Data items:
— Begin —

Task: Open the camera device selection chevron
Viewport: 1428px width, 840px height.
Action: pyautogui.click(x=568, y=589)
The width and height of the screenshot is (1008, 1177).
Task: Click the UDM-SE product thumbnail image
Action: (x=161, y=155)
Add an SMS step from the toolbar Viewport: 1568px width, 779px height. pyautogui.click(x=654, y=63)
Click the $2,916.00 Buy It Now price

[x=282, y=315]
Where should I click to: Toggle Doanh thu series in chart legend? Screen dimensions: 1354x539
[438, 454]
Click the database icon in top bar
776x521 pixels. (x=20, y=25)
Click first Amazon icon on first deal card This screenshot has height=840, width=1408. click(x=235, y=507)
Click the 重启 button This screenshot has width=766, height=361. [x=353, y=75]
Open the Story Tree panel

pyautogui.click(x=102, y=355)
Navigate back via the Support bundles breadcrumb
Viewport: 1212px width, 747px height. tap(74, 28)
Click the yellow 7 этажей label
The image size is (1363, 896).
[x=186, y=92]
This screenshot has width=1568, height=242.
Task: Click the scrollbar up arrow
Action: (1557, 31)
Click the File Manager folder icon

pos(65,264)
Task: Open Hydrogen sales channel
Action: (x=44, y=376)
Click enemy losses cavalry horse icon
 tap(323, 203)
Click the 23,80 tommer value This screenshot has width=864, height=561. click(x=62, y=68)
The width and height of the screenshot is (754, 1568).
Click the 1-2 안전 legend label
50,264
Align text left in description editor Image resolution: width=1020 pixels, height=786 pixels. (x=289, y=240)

— End —

## Your goal
Render each line of the material above as a JSON list of strings, one string per line, with blank lines omitted.

## Solution
[
  "Task: Open the camera device selection chevron",
  "Viewport: 1428px width, 840px height.",
  "Action: pyautogui.click(x=568, y=589)",
  "The width and height of the screenshot is (1008, 1177).",
  "Task: Click the UDM-SE product thumbnail image",
  "Action: (x=161, y=155)",
  "Add an SMS step from the toolbar Viewport: 1568px width, 779px height. pyautogui.click(x=654, y=63)",
  "Click the $2,916.00 Buy It Now price",
  "[x=282, y=315]",
  "Where should I click to: Toggle Doanh thu series in chart legend? Screen dimensions: 1354x539",
  "[438, 454]",
  "Click the database icon in top bar",
  "776x521 pixels. (x=20, y=25)",
  "Click first Amazon icon on first deal card This screenshot has height=840, width=1408. click(x=235, y=507)",
  "Click the 重启 button This screenshot has width=766, height=361. [x=353, y=75]",
  "Open the Story Tree panel",
  "pyautogui.click(x=102, y=355)",
  "Navigate back via the Support bundles breadcrumb",
  "Viewport: 1212px width, 747px height. tap(74, 28)",
  "Click the yellow 7 этажей label",
  "The image size is (1363, 896).",
  "[x=186, y=92]",
  "This screenshot has width=1568, height=242.",
  "Task: Click the scrollbar up arrow",
  "Action: (1557, 31)",
  "Click the File Manager folder icon",
  "pos(65,264)",
  "Task: Open Hydrogen sales channel",
  "Action: (x=44, y=376)",
  "Click enemy losses cavalry horse icon",
  " tap(323, 203)",
  "Click the 23,80 tommer value This screenshot has width=864, height=561. click(x=62, y=68)",
  "The width and height of the screenshot is (754, 1568).",
  "Click the 1-2 안전 legend label",
  "50,264",
  "Align text left in description editor Image resolution: width=1020 pixels, height=786 pixels. (x=289, y=240)"
]